お城の規模は東西27間(約49m)南北20間(約36m)・・・
元々城址碑があった所が城跡だとすると、ここは城域の外側なんですねあせる
現在はご覧の通りの住宅街で、遺構は全くありません。


◆歴史◆

織田與四郎の居城でした。

織田與四郎がどのような人物であったのか判然としません。
まずはいつ頃の人なのか?といった辺りから・・・

織田與四郎は、岩倉城を本拠とした織田伊勢守家の一族とされます。
別名は織田行正で、織田三蔵(=柘植正俊)の養父とされます。
柘植正俊が1548年生まれなので、1520年代生まれでしょうか。

織田與四郎でググると、蟹清水砦も出て来ます。
蟹清水砦は北外山城から北北西に約1.3kmの所にありました。
どちらも岩倉城の東側を守る感じの位置関係にあります。
ただ、どのサイトでも「織田與四郎の居城だった」以外の事はわかりませんでしたあせる

この頃の岩倉城周辺の歴史がサッパリわからず。
尾張国上四郡守護代・織田伊勢守家の動向ですら?だらけです。
今まで周辺のお城の歴史を調べてうっすらとわかっている事は・・・

1494年、美濃で船田合戦があり、清洲(大和守家)と岩倉(伊勢守家)の織田家が再び対立
1497年、織田伊勢守家が後ろ盾としていた美濃の斎藤妙純が近江で討死
1500~10年頃、清洲の織田家から岩倉、犬山に養子が入ったとみられます
1532~38年の間に、織田信秀が今川氏豊の那古野城を奪取し、織田信長が3歳で城主に
1553~64年の間に、織田信長が清洲、岩倉、犬山の織田家を滅ぼし、尾張統一を達成

先ほど登場した蟹清水砦は、1563年の小牧山城築城の際、丹羽長秀の屋敷となっています。
ということは、蟹清水砦を居城としていた織田與四郎は、この時既に居ないはずですね。

養子の織田三蔵は、はじめ知多郡刈谷城主・水野信元に仕えたそうです。
織田與四郎の養子なので、そのまま領地を継ぐのが自然ですよね?
地理的にかなり離れているので、織田信長に追われたためだと思います。
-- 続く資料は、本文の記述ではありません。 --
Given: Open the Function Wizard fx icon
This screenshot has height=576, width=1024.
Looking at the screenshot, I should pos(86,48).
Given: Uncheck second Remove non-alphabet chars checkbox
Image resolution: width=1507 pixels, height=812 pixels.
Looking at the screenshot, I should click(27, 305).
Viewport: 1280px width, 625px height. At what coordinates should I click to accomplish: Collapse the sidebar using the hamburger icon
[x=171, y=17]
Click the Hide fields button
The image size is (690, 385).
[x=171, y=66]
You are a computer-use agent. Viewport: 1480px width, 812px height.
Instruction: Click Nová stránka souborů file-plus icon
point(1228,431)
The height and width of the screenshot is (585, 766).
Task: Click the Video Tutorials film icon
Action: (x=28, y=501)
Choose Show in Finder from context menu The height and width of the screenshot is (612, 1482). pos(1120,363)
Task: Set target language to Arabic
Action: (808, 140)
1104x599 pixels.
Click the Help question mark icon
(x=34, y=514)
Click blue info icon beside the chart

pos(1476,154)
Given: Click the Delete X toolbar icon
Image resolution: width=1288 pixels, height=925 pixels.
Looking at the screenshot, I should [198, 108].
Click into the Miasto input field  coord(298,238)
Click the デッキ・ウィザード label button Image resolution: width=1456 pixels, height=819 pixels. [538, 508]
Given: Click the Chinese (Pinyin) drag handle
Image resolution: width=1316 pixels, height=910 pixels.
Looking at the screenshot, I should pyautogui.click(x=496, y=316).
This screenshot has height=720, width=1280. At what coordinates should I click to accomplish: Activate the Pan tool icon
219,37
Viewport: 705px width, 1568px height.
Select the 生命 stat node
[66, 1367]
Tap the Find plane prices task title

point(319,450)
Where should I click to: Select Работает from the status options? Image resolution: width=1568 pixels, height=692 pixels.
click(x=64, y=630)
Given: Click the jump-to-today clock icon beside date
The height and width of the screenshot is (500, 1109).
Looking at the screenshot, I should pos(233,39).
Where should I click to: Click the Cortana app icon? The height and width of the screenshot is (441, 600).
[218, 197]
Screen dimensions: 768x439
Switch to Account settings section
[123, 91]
(推測ですよ)

その後、織田信長に仕えることになった際、津田姓を名乗るよう指示されたそうです。
津田姓は織田一族であり、主流と区別するために用意された苗字です。
しかし、織田三蔵は織田姓を捨て、津田姓も拒否して母方の柘植姓を名乗るようになりました。
この辺りに織田信長への複雑な心境が見て取れます。
単純に母方の家系が絶えそうだったからなのかもしれませんが・・・

こんな感じで織田與四郎についてはあまりわからず。
状況から推測して1520~60年頃のお城と思われます。

1584年、小牧・長久手の戦で徳川家康が再利用しました。

徳川家康は小牧山に本陣を置き、周辺に砦を沢山築きました。
北外山城跡もこの時に整備され、本多忠勝や松平家忠などを守将として配置しました。